● AIM OF THE TASK
Give the data below again exactly as written, but without the pictures.
::: DATASET CONTENT
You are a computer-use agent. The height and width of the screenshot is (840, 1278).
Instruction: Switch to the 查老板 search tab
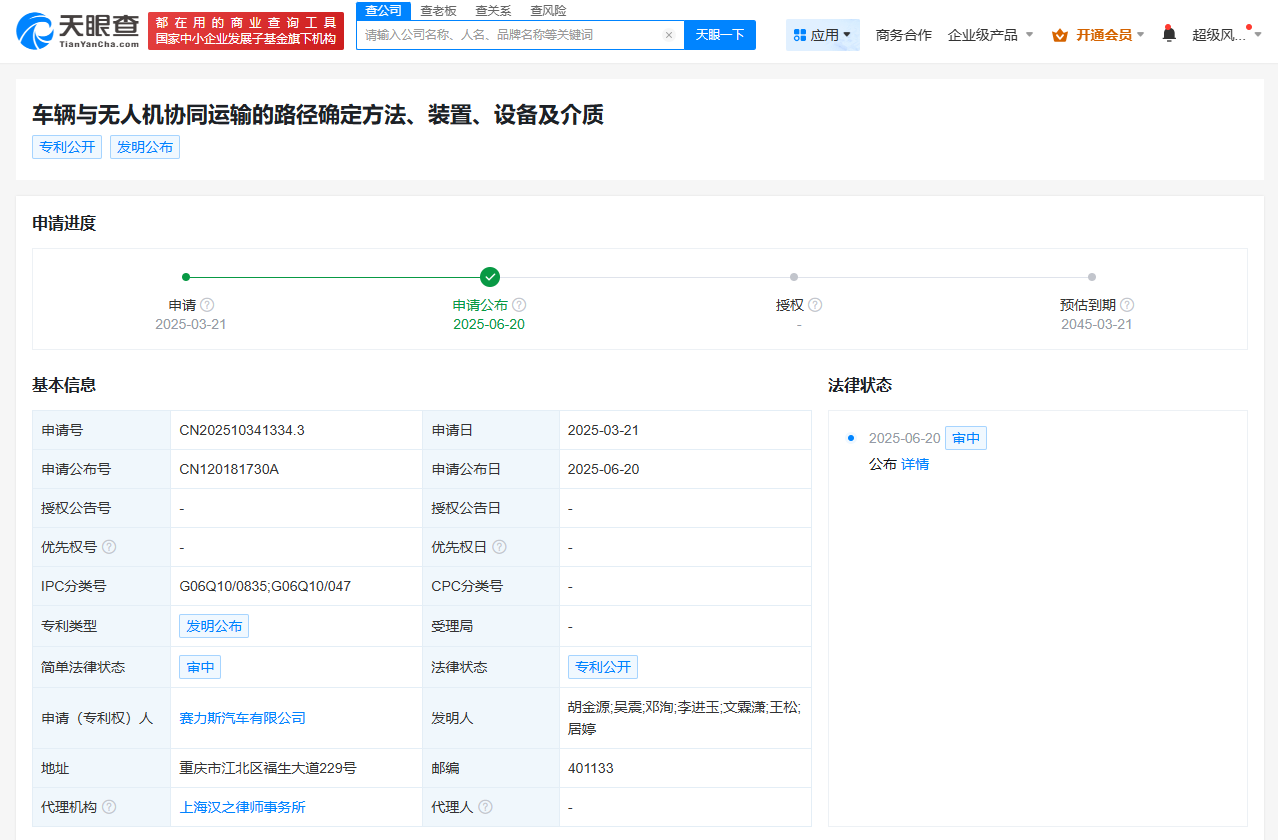click(438, 10)
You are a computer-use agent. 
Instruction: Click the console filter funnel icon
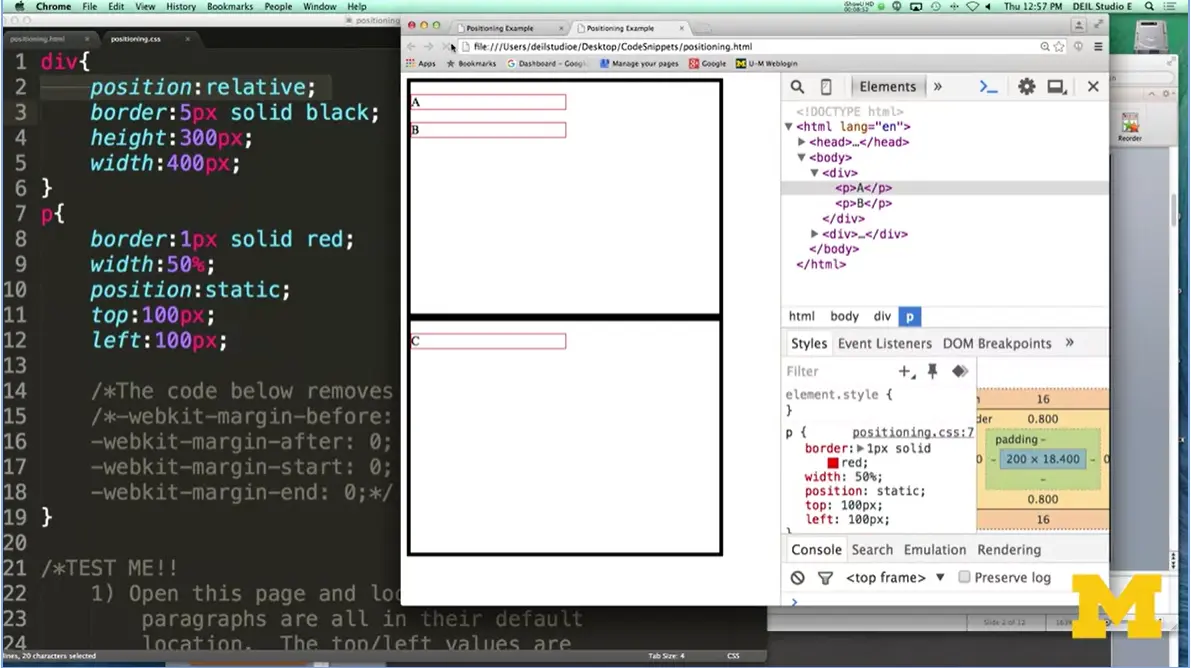pyautogui.click(x=825, y=578)
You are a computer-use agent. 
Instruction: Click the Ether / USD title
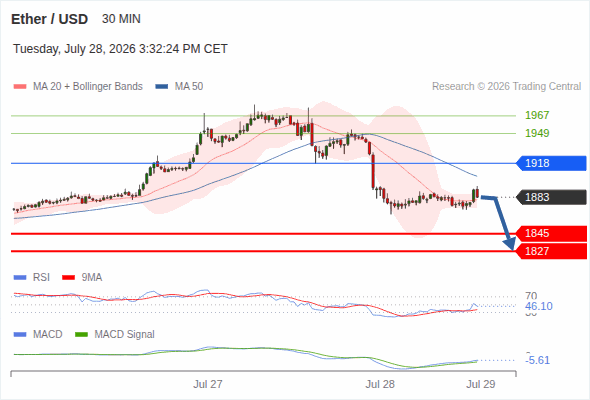click(49, 19)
::::::
● ANSWER TO THE EXERCISE
You are a computer-use agent. The height and width of the screenshot is (840, 1278).
Instruction: Switch to the 查老板 search tab
click(438, 10)
You are a computer-use agent. 
Instruction: Click the console filter funnel icon
pyautogui.click(x=825, y=578)
You are a computer-use agent. 
Instruction: Click the Ether / USD title
click(49, 19)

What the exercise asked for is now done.